In more than one-third of Assam’s 126 Assembly constituencies, Bengali Hindus and Bengali Muslims are the virtual kingmakers. For long, they have been the vote banks of the Congress until switching loyalties to the BJP and the AIUDF.
There is no ambiguity in the BJP’s stand on illegal migrants. The party views Bengali Hindus with roots in Bangladesh as refugees. The BJP’s logic is that their migration was in the face of religious persecution and torture in the neighbouring country and as such, they should be accorded the status of refugees. This has gone down well for the BJP with a large majority of Hindu Bengalis embracing the saffron party with all earnest in recent years.
“The BJP is committed to give refugee status to Bengali Hindus, Buddhists and Christians who migrated from Bangladesh. As the BJP’s prime ministerial candidate, Narendra Modi made a commitment ahead of the elections and his government will fulfill it,” Mishan Ranjan Das, a BJP leader in Assam, told The Sunday Standard.
Dubbed as the protector of Bangladeshis, the AIUDF bettered its results in every election in recent years by polarizing the votes of Bengali Muslims. Faced with the threat of citizenship crisis, Bengali Muslims view the AIUDF as their messiah. The party was very vocal during the xenophobic and rebels-orchestrated attacks on the community in the state in 2012 and 2014.
Even now when a process is on to update the National Register of Citizens, AIUDF chief and Lok Sabha member Maulana Badruddin Ajmal threatened to move the Supreme Court, alleging that the state government had hatched a conspiracy to brand 40 lakh Muslims as Bangladeshis. The criticism that followed notwithstanding, the AIUDF surely scored some brownie points by being able to touch the hearts of those who matter the most for the party.

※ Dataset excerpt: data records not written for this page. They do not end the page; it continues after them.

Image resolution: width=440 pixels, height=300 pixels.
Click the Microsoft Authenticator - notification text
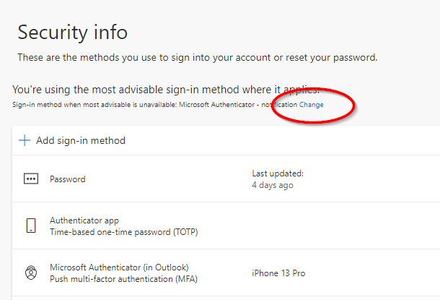[238, 105]
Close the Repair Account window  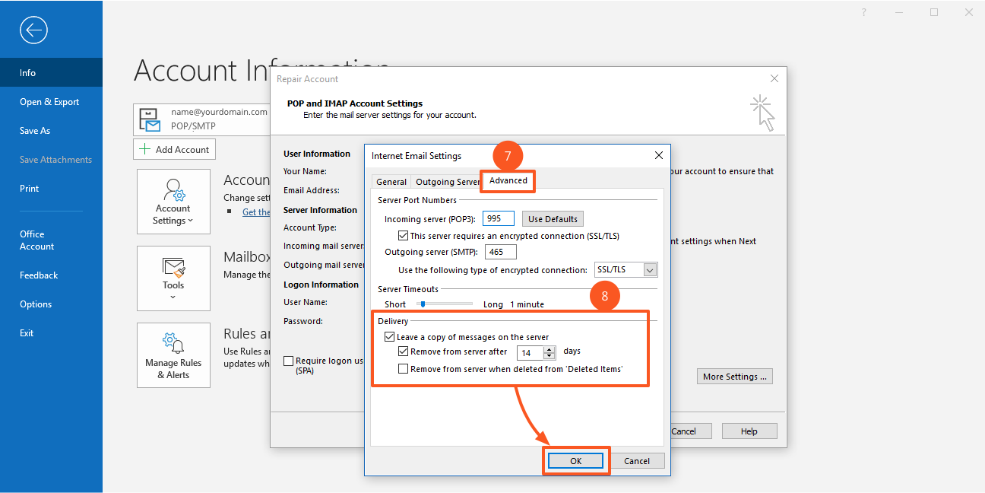pyautogui.click(x=774, y=78)
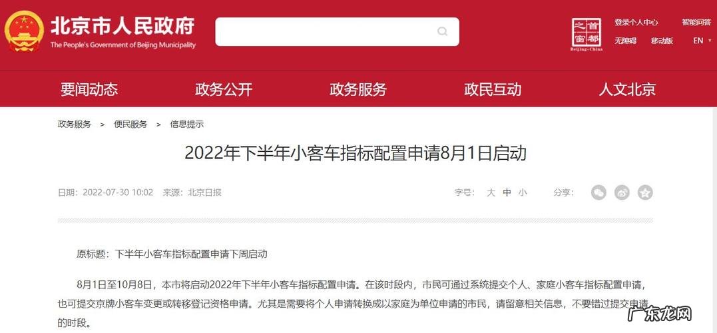This screenshot has height=333, width=717.
Task: Click the search magnifier icon
Action: 442,31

Gogoi knows it well that he cannot win elections without the support of Bengali Hindus and Bengali Muslims and wants to regain their lost confidence in the Congress.
“We wonder if Gogoi is the chief minister of Bangladesh. His statement that Bangladeshis should be given Indian citizenship is irresponsible and uncalled for. This has proven yet again that the Congress doesn’t have any existence in Assam without the support of the Bangladeshis,” says AGP president Atul Bora.
BJP calls Gogoi a traitor. “It is just for the sake of holding on to power that the chief minister has taken sides with illegal migrants. BJP will thwart his attempts,” says a BJP spokesperson.